Material supplied:
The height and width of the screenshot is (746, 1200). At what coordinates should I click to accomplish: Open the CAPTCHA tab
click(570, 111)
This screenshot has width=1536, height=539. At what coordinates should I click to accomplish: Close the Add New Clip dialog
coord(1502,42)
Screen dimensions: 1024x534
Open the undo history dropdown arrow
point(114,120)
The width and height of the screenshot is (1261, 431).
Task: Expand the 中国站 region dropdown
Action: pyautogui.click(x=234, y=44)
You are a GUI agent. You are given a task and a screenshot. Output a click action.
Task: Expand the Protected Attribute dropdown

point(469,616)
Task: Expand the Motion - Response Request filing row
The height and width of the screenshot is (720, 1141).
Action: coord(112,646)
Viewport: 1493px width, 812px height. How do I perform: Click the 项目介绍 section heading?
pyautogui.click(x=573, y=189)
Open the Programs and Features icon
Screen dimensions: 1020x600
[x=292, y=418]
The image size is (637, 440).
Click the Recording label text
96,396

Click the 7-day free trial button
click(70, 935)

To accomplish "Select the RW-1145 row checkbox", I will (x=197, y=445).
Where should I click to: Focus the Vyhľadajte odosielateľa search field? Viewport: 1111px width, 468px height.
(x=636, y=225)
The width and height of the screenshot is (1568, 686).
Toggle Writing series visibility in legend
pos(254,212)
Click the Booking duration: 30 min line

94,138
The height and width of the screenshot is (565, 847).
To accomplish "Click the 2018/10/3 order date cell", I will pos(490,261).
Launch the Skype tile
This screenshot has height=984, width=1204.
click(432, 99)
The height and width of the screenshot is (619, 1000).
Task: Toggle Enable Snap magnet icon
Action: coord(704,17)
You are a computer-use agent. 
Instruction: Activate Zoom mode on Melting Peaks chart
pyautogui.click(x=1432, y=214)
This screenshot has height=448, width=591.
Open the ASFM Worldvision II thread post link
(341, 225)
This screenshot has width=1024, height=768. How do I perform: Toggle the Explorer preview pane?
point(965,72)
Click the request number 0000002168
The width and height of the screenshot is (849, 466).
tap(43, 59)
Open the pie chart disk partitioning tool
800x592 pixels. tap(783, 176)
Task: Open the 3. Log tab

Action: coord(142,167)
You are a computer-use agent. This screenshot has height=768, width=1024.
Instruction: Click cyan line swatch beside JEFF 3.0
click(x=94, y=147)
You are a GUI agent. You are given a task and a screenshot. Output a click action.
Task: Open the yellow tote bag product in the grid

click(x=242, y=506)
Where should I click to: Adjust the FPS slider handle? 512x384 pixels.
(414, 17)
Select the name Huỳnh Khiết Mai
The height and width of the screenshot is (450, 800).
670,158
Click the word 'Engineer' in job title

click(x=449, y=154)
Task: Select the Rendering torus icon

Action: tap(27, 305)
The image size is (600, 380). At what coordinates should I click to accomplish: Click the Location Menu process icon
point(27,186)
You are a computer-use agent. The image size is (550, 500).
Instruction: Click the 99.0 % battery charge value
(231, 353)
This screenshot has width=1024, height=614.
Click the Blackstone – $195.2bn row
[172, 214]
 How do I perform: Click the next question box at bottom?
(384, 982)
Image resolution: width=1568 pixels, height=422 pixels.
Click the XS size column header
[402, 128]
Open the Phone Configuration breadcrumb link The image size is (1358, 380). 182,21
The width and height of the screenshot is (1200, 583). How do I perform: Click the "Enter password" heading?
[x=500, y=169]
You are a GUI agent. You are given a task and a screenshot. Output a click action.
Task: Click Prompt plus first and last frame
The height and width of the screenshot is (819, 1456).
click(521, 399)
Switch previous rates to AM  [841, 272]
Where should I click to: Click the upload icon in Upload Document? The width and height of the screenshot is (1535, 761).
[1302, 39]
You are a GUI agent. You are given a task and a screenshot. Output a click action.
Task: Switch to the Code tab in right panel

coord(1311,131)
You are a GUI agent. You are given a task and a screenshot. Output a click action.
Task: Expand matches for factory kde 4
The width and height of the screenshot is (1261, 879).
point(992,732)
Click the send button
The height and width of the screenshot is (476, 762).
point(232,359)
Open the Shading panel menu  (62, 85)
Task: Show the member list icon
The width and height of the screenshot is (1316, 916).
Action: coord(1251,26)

What needs to be done: All the data needs repeating. Return it exactly.

Solution to this task:
The height and width of the screenshot is (746, 1200). At what coordinates should I click to accomplish: Open the CAPTCHA tab
click(570, 111)
This screenshot has width=1536, height=539. At what coordinates should I click to accomplish: Close the Add New Clip dialog
coord(1502,42)
Screen dimensions: 1024x534
Open the undo history dropdown arrow
point(114,120)
The width and height of the screenshot is (1261, 431).
Task: Expand the 中国站 region dropdown
Action: pyautogui.click(x=234, y=44)
You are a GUI agent. You are given a task and a screenshot. Output a click action.
Task: Expand the Protected Attribute dropdown

point(469,616)
Task: Expand the Motion - Response Request filing row
The height and width of the screenshot is (720, 1141).
Action: coord(112,646)
Viewport: 1493px width, 812px height. How do I perform: Click the 项目介绍 section heading?
pyautogui.click(x=573, y=189)
Open the Programs and Features icon
Screen dimensions: 1020x600
[x=292, y=418]
The image size is (637, 440).
Click the Recording label text
96,396

Click the 7-day free trial button
click(70, 935)

To accomplish "Select the RW-1145 row checkbox", I will (x=197, y=445).
Where should I click to: Focus the Vyhľadajte odosielateľa search field? Viewport: 1111px width, 468px height.
(x=636, y=225)
The width and height of the screenshot is (1568, 686).
Toggle Writing series visibility in legend
pos(254,212)
Click the Booking duration: 30 min line

94,138
The height and width of the screenshot is (565, 847).
To accomplish "Click the 2018/10/3 order date cell", I will pos(490,261).
Launch the Skype tile
This screenshot has height=984, width=1204.
click(432, 99)
The height and width of the screenshot is (619, 1000).
Task: Toggle Enable Snap magnet icon
Action: coord(704,17)
You are a computer-use agent. 
Instruction: Activate Zoom mode on Melting Peaks chart
pyautogui.click(x=1432, y=214)
This screenshot has height=448, width=591.
Open the ASFM Worldvision II thread post link
(341, 225)
This screenshot has width=1024, height=768. How do I perform: Toggle the Explorer preview pane?
point(965,72)
Click the request number 0000002168
The width and height of the screenshot is (849, 466).
tap(43, 59)
Open the pie chart disk partitioning tool
800x592 pixels. tap(783, 176)
Task: Open the 3. Log tab

Action: coord(142,167)
You are a computer-use agent. This screenshot has height=768, width=1024.
Instruction: Click cyan line swatch beside JEFF 3.0
click(x=94, y=147)
You are a GUI agent. You are given a task and a screenshot. Output a click action.
Task: Open the yellow tote bag product in the grid

click(x=242, y=506)
Where should I click to: Adjust the FPS slider handle? 512x384 pixels.
(414, 17)
Select the name Huỳnh Khiết Mai
The height and width of the screenshot is (450, 800).
670,158
Click the word 'Engineer' in job title

click(x=449, y=154)
Task: Select the Rendering torus icon

Action: tap(27, 305)
The image size is (600, 380). At what coordinates should I click to accomplish: Click the Location Menu process icon
point(27,186)
You are a computer-use agent. The image size is (550, 500).
Instruction: Click the 99.0 % battery charge value
(231, 353)
This screenshot has width=1024, height=614.
Click the Blackstone – $195.2bn row
[172, 214]
 How do I perform: Click the next question box at bottom?
(384, 982)
Image resolution: width=1568 pixels, height=422 pixels.
Click the XS size column header
[402, 128]
Open the Phone Configuration breadcrumb link The image size is (1358, 380). 182,21
The width and height of the screenshot is (1200, 583). How do I perform: Click the "Enter password" heading?
[x=500, y=169]
You are a GUI agent. You are given a task and a screenshot. Output a click action.
Task: Click Prompt plus first and last frame
The height and width of the screenshot is (819, 1456).
click(521, 399)
Switch previous rates to AM  [841, 272]
Where should I click to: Click the upload icon in Upload Document? The width and height of the screenshot is (1535, 761).
[1302, 39]
You are a GUI agent. You are given a task and a screenshot. Output a click action.
Task: Switch to the Code tab in right panel

coord(1311,131)
You are a GUI agent. You are given a task and a screenshot. Output a click action.
Task: Expand matches for factory kde 4
The width and height of the screenshot is (1261, 879).
point(992,732)
Click the send button
The height and width of the screenshot is (476, 762).
point(232,359)
Open the Shading panel menu  (62, 85)
Task: Show the member list icon
The width and height of the screenshot is (1316, 916).
Action: coord(1251,26)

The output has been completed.